First, get the Alinea cookbook. Some of the recipes are insanely hard, some are fairly easy but require you to purchase various compounds off the internet to make. A fair number (30-50?) can be made with simple gelatin sheets or less. And the book just looks stunning. Amazing coffee table material.
In my case, I had no time to order anything and was cooking a bit last minute and made two dishes.. the "Dry Shot" and "Sour Cream"
along with seared scallops in a vanilla and passion fruit infused Buerre Blanc sauce topped with a caramelized cauliflower that went over like gangbusters.. it was my attempt to recreate a dish I had at L2O (another 3 star Michelin eatery). I was pretty happy with the results myself, but I didn't let the white wine base cook long enough and the whole sauce was a bit tarter than it should have been. I also think half a vanilla bean would have done the trick instead of the full that I had cooked with. I garnished the plate with passion fruit seeds and it looked just stunning once the butter sauce was poured over them.
I forgot to nab a photo of my dish, but this was the inspiration at L2O.. simply amazing.
The Dry shot was easy, but extremely time consuming. You dehydrate bell peppers, thrice blanch elephant garlic in milk then dehydrate that, dehydrate some nicose olives, fry some oregano and then dehydrate that, create a few croutons [shove buttered bread in an over on low heat for 2 hours) and pan fry some capers.. I mortar and pestled all of them (except the oregano and croutons), mixed them together topped with the dried oregano and then added a crouton or two.. threw them on some parchment paper for serving.

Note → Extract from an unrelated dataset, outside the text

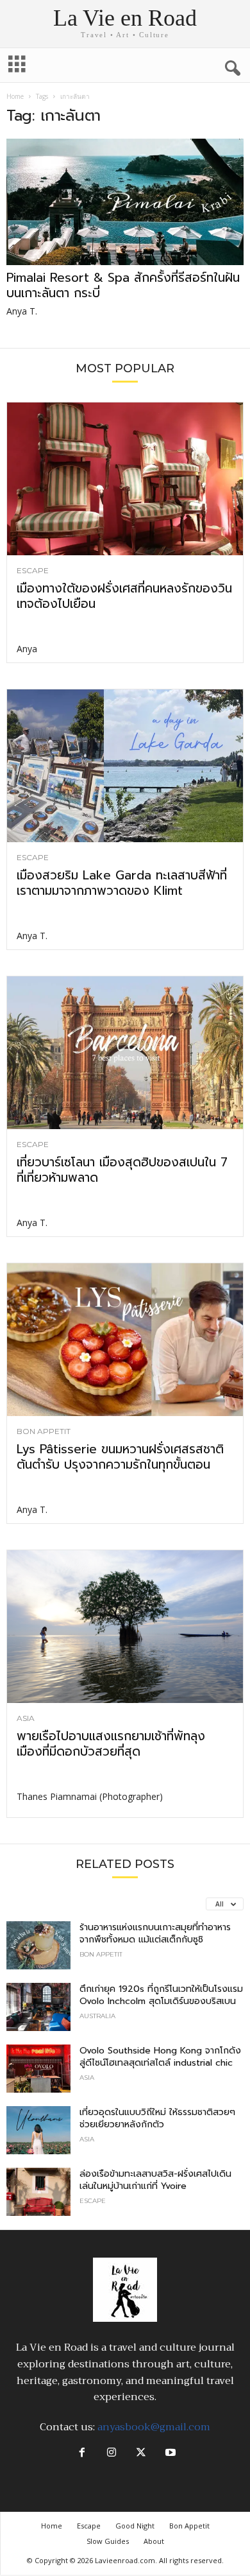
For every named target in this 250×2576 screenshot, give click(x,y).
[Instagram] (111, 2453)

them mix them together in a dry shot that tastes exactly like an amazing bite of pizza. Everyone lost their shit at how amazing good this one was especially given that it looks like popuri.
The next dish was as much science experiment as it was food and really easy.
1) cut a smoked salmon into 4x4" cubes, wash and freeze overnight.
2) take some pink peppercorns and mash them into a fine mesh strainer to remove their skins
3) get some sorrel leaves
4) buy some nice sour cream and mix with a bit of simple syrup - put in a squeeze (ketchup) bottle.
5) buy dry ice, put cookie sheet on top of it. - let get really cold (5 minutes)
You simply squeeze a dollop of the sour cream mix onto the home made anti-griddle, then shave a little frozen smoked salmon on it, a dash of pink peppercorn flakes, a single pink peppercorn and then place a few sorrel leaves on top. Let the whole thing it freeze solid over the course of 60 seconds or so (you have to move fast adding the toppings).. and eat.
FUCKING AMAZING. AMAZINGLY good. Everyone kind of looked at me like a mad scientist then I wound up creating about 3 of these for everyone. Super easy to make at home as well once you get the dry ice.
Again, the book is amazing. There are several more things I want to make including the "hot potato/cold potato soup" a few apple dishes and a few celery dishes that look very achievable for the home cook.
Eventually I will start ordering the insane sodium whatchamacallits and go completely nuts making foams, cotton candy and sphering agents.